■ ABOUT THIS TASK ■
Pull out every line below holding the word "bullet".

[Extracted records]
==============================

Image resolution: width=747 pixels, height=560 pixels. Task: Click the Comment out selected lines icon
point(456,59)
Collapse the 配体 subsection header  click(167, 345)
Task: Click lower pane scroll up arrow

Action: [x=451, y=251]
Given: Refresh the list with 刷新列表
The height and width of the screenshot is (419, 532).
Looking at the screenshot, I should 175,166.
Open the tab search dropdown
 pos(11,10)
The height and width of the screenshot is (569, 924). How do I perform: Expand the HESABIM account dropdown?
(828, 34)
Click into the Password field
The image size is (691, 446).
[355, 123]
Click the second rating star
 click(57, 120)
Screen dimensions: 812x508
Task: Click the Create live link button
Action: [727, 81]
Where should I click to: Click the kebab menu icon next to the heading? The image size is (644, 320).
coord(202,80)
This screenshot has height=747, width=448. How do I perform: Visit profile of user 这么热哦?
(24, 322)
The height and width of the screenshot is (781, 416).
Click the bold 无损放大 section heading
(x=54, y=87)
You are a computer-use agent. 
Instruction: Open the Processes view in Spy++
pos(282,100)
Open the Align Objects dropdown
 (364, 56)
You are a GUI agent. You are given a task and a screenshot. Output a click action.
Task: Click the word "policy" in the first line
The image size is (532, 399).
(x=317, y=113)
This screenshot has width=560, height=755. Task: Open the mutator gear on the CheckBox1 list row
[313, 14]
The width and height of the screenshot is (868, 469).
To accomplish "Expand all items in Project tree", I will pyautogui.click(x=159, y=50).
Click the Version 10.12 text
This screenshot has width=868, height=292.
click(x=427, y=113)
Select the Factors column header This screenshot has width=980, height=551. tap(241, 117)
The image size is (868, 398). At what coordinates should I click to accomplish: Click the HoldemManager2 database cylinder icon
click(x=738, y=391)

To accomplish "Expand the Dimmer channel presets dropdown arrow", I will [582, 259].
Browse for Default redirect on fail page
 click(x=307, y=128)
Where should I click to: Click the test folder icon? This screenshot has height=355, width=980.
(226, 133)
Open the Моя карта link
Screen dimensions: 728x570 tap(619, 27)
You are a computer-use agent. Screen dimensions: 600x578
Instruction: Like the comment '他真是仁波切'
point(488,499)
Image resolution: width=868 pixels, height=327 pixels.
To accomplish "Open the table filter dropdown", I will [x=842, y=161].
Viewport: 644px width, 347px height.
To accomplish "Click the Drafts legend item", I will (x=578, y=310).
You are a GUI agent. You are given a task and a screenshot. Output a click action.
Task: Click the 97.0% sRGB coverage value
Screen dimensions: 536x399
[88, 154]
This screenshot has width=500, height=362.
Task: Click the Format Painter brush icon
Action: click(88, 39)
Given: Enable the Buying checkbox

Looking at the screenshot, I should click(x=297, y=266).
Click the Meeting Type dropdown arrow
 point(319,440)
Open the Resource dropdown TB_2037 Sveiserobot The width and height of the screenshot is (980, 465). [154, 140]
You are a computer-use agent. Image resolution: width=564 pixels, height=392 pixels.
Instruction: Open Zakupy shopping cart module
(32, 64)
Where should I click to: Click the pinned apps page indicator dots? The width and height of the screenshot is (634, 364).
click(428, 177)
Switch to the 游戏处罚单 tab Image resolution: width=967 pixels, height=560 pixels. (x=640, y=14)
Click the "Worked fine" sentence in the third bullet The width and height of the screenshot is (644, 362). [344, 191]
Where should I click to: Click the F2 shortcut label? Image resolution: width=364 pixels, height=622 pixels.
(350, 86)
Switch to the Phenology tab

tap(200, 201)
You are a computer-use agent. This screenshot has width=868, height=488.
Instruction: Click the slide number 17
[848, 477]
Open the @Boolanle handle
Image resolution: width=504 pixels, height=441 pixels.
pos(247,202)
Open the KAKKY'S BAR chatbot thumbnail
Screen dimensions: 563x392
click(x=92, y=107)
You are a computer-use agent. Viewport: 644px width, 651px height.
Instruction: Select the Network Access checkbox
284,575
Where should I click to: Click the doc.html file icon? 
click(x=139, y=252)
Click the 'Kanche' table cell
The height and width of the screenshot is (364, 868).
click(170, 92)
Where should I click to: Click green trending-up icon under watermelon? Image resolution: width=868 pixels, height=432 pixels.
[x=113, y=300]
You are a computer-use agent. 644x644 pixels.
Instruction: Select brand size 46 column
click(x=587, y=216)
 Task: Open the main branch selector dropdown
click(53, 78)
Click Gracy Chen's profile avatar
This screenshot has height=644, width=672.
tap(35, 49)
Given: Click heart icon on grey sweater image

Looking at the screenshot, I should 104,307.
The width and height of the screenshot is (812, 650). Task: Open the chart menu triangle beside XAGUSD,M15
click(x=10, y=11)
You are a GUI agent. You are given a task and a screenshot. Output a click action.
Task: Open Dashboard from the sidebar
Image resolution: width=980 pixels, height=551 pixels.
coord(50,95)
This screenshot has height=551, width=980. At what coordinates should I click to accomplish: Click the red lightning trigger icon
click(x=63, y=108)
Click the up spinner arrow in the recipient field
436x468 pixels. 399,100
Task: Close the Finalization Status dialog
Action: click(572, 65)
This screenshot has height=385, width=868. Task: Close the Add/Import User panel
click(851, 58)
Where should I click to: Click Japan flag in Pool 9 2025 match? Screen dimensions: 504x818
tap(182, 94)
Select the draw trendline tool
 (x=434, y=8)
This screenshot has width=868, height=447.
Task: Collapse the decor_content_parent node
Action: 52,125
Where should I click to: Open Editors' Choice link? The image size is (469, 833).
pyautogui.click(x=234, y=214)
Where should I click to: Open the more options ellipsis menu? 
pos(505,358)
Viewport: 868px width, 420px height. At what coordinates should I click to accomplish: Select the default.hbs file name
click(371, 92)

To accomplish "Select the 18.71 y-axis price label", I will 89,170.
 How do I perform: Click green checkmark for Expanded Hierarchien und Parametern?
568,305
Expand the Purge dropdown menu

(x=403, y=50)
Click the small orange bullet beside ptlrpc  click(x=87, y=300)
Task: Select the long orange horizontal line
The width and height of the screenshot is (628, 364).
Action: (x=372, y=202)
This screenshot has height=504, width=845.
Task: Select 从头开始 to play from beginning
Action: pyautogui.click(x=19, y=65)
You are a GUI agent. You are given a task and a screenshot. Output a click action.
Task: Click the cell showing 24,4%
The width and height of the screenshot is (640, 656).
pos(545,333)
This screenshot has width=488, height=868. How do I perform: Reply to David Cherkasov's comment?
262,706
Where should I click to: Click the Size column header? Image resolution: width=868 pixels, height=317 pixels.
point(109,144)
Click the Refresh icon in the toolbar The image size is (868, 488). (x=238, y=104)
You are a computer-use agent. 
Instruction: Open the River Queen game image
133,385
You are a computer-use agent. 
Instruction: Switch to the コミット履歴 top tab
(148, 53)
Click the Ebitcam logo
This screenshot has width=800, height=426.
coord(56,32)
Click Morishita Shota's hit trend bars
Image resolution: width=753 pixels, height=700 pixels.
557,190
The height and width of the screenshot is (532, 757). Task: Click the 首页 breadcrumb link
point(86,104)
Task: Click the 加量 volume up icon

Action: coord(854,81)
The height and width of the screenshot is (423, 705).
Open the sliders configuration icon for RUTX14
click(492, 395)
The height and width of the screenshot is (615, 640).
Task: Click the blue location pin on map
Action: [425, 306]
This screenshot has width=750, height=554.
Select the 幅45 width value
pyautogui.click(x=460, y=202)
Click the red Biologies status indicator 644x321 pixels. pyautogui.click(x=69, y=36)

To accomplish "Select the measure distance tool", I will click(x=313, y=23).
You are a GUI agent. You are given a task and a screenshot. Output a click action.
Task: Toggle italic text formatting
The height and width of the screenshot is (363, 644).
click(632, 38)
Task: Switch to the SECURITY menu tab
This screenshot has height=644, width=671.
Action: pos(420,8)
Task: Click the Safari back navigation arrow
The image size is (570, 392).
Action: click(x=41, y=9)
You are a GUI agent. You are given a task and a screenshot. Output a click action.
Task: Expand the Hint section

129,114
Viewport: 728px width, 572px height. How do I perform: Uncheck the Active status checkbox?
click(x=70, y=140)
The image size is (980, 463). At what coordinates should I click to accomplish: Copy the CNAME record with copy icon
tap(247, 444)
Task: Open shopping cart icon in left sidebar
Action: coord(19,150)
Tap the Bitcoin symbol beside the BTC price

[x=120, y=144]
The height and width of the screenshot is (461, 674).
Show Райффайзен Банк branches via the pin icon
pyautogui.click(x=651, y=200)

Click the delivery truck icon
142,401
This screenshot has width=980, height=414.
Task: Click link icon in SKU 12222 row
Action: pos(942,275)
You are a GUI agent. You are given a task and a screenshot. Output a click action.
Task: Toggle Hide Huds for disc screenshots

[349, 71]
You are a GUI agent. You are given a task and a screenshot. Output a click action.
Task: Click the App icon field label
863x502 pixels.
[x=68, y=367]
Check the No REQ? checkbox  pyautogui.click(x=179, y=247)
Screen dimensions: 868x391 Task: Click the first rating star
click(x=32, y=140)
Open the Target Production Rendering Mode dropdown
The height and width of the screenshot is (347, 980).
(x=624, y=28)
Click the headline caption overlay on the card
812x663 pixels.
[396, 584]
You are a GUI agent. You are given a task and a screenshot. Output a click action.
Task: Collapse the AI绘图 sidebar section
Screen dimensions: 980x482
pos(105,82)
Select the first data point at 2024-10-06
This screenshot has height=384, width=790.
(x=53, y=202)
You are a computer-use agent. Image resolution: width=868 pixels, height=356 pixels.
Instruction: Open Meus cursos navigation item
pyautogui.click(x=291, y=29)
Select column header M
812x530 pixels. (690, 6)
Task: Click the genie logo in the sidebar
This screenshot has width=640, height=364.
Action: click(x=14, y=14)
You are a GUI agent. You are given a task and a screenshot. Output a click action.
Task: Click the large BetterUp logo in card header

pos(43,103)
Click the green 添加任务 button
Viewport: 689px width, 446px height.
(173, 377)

==============================

■ TASK ANSWER ■
Click the "Worked fine" sentence in the third bullet The width and height of the screenshot is (644, 362). [344, 191]
Click the small orange bullet beside ptlrpc  click(x=87, y=300)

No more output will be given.